Rugby stadium in Tokyo, Japan

Chichibunomiya Rugby Stadium (秩父宮ラグビー場, Chichibunomiya Ragubī-jō) (also called Prince Chichibu Memorial Stadium) is a rugby union stadium located in the Aoyama district of central Tokyo, Japan. It is the spiritual home of Japanese rugby union and the headquarters of the Japan Rugby Football Union. Named for Prince Chichibu, the late brother of Emperor Hirohito, the venue is used mostly for rugby sevens and rugby union matches.

Redevelopment plans call for the stadium and the adjacent Meiji Jingu Stadium, used for baseball, to be demolished and replaced with new facilities.

==Facilities==
The stadium currently can accommodate 24,871 spectators, but only part of the stands are covered. A large electronic scoreboard was added to the grounds as a step toward modernization before the fifth Rugby World Cup in 2003.

On April 19, 2007, it was announced that the stadium was to be equipped with lights for night games by the end of July, to assist with the RWC 2015 bid.

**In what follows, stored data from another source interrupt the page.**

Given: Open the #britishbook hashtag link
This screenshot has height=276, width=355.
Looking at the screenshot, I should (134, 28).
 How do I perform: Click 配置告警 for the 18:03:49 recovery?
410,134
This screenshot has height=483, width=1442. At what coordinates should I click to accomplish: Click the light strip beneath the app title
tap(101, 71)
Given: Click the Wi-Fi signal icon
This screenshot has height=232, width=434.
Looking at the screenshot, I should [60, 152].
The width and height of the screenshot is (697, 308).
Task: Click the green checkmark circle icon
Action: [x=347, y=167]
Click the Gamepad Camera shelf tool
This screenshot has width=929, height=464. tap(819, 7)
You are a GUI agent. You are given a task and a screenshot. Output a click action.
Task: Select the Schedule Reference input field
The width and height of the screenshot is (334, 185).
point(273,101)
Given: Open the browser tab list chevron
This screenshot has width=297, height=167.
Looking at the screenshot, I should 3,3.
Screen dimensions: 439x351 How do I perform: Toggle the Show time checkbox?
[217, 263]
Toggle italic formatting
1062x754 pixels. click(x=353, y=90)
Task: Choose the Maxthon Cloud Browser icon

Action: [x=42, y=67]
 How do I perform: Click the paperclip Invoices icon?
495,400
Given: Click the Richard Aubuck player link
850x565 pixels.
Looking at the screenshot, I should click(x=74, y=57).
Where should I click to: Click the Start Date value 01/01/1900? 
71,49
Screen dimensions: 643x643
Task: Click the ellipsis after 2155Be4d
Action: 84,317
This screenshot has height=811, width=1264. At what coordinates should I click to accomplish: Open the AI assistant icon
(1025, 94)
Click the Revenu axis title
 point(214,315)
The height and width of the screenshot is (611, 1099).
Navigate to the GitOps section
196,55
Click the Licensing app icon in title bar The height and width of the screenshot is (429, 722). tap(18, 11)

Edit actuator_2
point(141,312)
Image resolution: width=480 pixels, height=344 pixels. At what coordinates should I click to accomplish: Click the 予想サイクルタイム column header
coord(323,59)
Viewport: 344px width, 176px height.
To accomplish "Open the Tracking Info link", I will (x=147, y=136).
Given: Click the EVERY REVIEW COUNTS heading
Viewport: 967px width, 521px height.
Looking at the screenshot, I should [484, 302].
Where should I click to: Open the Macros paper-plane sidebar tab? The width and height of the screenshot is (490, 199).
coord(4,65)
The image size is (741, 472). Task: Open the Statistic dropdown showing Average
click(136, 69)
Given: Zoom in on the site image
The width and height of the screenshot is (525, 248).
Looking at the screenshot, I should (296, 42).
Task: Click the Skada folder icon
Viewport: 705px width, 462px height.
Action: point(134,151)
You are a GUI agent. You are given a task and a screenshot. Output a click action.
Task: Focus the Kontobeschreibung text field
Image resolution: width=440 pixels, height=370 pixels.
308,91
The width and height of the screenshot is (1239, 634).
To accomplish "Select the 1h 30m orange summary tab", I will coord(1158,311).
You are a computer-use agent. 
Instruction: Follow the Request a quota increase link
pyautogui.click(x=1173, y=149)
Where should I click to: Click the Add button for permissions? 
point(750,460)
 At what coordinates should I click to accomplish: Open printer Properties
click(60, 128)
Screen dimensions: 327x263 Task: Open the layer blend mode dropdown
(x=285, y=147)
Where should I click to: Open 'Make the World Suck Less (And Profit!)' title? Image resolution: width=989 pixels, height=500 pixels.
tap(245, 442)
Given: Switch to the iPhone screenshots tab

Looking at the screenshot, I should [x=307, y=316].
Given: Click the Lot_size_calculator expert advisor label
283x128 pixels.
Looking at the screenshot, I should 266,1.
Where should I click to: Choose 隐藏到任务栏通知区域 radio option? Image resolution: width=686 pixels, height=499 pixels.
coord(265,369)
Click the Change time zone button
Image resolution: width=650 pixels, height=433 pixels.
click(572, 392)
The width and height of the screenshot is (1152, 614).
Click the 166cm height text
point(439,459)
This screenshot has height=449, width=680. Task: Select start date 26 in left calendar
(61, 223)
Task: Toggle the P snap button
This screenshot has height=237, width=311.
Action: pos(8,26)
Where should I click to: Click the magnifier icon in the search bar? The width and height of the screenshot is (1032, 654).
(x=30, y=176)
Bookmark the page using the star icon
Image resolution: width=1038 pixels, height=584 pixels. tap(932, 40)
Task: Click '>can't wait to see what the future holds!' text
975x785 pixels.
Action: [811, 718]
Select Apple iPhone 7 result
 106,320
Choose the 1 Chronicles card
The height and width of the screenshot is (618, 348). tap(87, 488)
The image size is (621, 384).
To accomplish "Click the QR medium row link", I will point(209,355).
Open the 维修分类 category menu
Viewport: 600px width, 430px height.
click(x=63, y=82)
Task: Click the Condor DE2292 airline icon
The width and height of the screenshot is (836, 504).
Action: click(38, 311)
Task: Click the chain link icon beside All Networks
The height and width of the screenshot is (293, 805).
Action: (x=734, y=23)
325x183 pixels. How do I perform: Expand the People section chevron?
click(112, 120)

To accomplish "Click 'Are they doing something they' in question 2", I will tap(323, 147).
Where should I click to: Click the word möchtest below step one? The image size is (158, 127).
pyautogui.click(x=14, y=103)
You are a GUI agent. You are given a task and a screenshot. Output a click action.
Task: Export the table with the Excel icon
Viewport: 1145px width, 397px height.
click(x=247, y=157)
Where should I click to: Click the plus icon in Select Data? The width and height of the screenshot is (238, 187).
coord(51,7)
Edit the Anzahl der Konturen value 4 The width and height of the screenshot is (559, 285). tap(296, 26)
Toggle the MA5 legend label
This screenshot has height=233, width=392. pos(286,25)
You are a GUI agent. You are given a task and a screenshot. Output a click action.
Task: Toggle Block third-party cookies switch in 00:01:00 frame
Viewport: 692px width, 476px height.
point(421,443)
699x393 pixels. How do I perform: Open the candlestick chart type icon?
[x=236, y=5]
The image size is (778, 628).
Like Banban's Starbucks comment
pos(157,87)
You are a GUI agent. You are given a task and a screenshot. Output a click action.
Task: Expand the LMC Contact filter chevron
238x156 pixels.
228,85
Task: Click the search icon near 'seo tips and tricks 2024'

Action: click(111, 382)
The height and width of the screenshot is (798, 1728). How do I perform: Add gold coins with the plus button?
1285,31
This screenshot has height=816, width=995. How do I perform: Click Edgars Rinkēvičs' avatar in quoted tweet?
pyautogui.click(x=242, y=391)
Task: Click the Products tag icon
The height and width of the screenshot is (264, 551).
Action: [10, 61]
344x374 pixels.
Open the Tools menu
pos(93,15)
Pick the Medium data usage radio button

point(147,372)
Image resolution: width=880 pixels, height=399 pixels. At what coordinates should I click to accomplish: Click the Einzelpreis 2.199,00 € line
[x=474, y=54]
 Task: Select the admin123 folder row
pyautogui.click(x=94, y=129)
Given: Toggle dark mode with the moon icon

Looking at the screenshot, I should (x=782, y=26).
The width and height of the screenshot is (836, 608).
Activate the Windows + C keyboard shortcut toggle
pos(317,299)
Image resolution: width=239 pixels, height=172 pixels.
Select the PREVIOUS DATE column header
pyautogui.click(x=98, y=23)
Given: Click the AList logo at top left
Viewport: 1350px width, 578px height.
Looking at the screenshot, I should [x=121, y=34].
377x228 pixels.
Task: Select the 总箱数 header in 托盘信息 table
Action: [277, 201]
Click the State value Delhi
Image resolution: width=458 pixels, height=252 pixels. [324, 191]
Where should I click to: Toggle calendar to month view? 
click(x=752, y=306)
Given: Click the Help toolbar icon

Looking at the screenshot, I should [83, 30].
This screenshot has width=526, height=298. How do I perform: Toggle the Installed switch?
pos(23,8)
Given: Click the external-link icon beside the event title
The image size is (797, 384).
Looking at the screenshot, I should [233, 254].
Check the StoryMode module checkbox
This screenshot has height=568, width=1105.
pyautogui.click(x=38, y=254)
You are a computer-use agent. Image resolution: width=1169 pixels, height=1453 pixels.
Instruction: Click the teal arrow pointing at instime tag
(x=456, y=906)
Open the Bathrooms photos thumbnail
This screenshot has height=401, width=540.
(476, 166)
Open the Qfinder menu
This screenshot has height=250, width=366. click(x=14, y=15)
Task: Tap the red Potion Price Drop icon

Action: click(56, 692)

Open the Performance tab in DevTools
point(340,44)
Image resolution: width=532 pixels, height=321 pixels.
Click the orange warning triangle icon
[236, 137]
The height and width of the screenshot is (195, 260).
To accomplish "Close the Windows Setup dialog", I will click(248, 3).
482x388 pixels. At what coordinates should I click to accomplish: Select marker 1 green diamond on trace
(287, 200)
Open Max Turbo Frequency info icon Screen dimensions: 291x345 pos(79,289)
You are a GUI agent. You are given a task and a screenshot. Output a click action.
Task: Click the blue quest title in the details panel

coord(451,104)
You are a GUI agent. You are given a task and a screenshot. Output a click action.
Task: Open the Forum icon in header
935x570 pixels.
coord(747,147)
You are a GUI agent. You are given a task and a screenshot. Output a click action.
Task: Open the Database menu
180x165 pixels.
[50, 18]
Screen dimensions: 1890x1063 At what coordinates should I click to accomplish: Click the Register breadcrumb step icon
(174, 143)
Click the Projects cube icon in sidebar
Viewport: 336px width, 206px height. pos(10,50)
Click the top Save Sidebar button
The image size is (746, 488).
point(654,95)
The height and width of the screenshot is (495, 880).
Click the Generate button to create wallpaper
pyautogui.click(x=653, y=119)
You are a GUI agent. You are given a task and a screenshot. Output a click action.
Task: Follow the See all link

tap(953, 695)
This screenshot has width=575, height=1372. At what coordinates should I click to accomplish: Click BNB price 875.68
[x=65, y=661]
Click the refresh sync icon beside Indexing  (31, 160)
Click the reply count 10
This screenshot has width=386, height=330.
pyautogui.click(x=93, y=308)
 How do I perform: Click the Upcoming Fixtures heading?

The first rugby game under lights was Japan v Asian Barbarians in August 2007, the send-off for Japan going to RWC 2007. Since then it has been used for the first Top League game of the 2007–8 season between Suntory Sungoliath and Toshiba Brave Lupus, also played under lights and won 10–3 by the former on October 26, 2008.

==History==
Originally completed in 1947, it was at first called Tokyo Rugby Stadium. In 1953 the name was changed to Chichibunomiya Rugby Stadium. The stadium also served as a venue for football matches in the 1964 Summer Olympics.

The name Chichibunomiya commemorates the sporting prince, Prince Chichibu, who was not a rugby union player but was passionately fond of the sport and died in 1953. A statue of the prince in a rugby uniform was erected at the stadium.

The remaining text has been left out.